Christian Jensen steht in schwarzer Unterhose im Gang des Liegewagens. Neben ihm seine zwei Kinder in Windeln. Es ist heiß im Abteil, die Klimaanlage kaputt – und das Fenster lässt sich nicht öffnen. Doch Hilfe naht. Der ungarische Zugbegleiter ist da, entriegelt das Fenster. Jensen zieht Shorts und Hemd wieder an.
"Das ist das erste Mal, dass wir den Nachtzug ausprobieren und überhaupt mit dem Zug verreisen. Wir kommen aus Kopenhagen und haben uns überlegt, dieses Jahr einen Urlaub zu machen, ohne zu fliegen. Alle sprechen darüber, wie schlecht fliegen für das Klima ist. Deshalb wäre es besser, wenn wir den Zug nehmen."
Der Zug fährt von Berlin über Frankfurt an der Oder nach Polen und dann weiter über Tschechien nach Budapest. In Niederschlesien geht über den weiten grünen Feldern langsam die Sonne unter, beim Zwischenhalt in Breslau ist es bereits dunkel.
Der Zug ist bei Weitem nicht ausgebucht. Im Liegewagen bleibt gut ein Drittel der Plätze frei. Das schlechte Gewissen, statt des Billigfliegers nach Budapest lieber den Zug zu nehmen, schlägt sich nicht in konkreten Zahlen nieder.
Dänische Bahn verkauft keine Tickets nach Ungarn
Auch Familie Jensen aus Dänemark hat lange überlegt, ob das eine gute Idee ist: 20 Stunden mit Kindern im Zug. Am Ende haben sie die Fahrt in drei Etappen unterteilt. Der Abschnitt von Berlin nach Budapest ist mit Abstand der längste. "Die Kids machen bis jetzt aber gut mit", sagt Jensen mit Blick auf seinen Sohn Luis.
"Und als wir hier reinkamen, war unser erster Gedanken: Ist es das? Und er, Luis, hat gesagt: Oh, das ist fantastisch, so gemütlich!"
Die Familie reist 2. Klasse. Zwei Liegen oben und zwei unten sind bezogen mit dem blauen Stoff, den man aus deutschen Regionalbahnen kennt. Für die Nacht bekommt jeder Reisende weißes Bettzeug. Das "kleine Frühstück" am Morgen besteht aus einem Kaffee oder Tee und Keksen.
Das Abenteuer Zugreisen wegen Flugscham – es begann schon bei der Buchung:
"Als wir bei der Dänischen Staatsbahn nachgefragt haben, haben die uns gesagt: Wir verkaufen keine Tickets nach Ungarn. Da müssen sie sich alleine drum kümmern."

### Zu bearbeitende Aufgaben
1. Zählen Sie alle Städte auf, die der Bericht über die Nachtzugfahrt als Stationen auf der Strecke des Zuges nennt.
2. Welcher Anteil der Plätze im Liegewagen bleibt laut dem Bericht über die Nachtzugfahrt frei?

(Datensätze zur Objektsuche)
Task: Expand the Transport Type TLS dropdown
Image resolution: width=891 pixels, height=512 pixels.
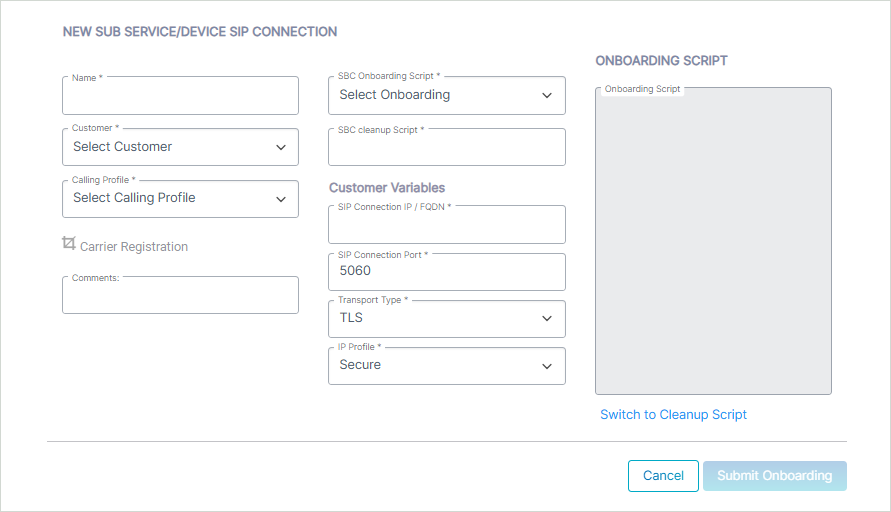Action: [447, 319]
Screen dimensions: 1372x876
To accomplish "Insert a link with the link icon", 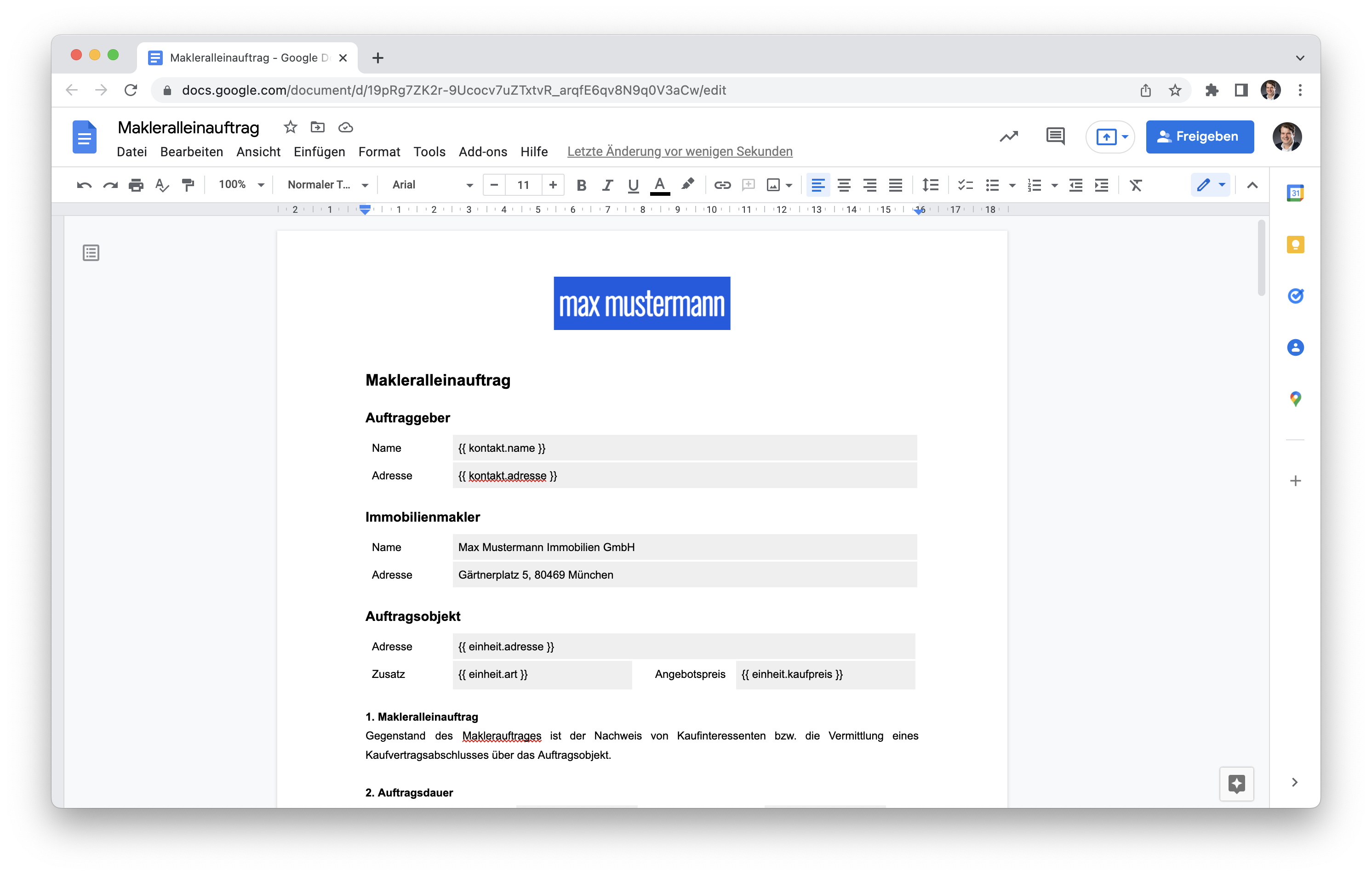I will pyautogui.click(x=722, y=185).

### Antworten je Aufgabe
1. Berlin, Frankfurt an der Oder, Breslau, Budapest

2. Gut ein Drittel der Plätze.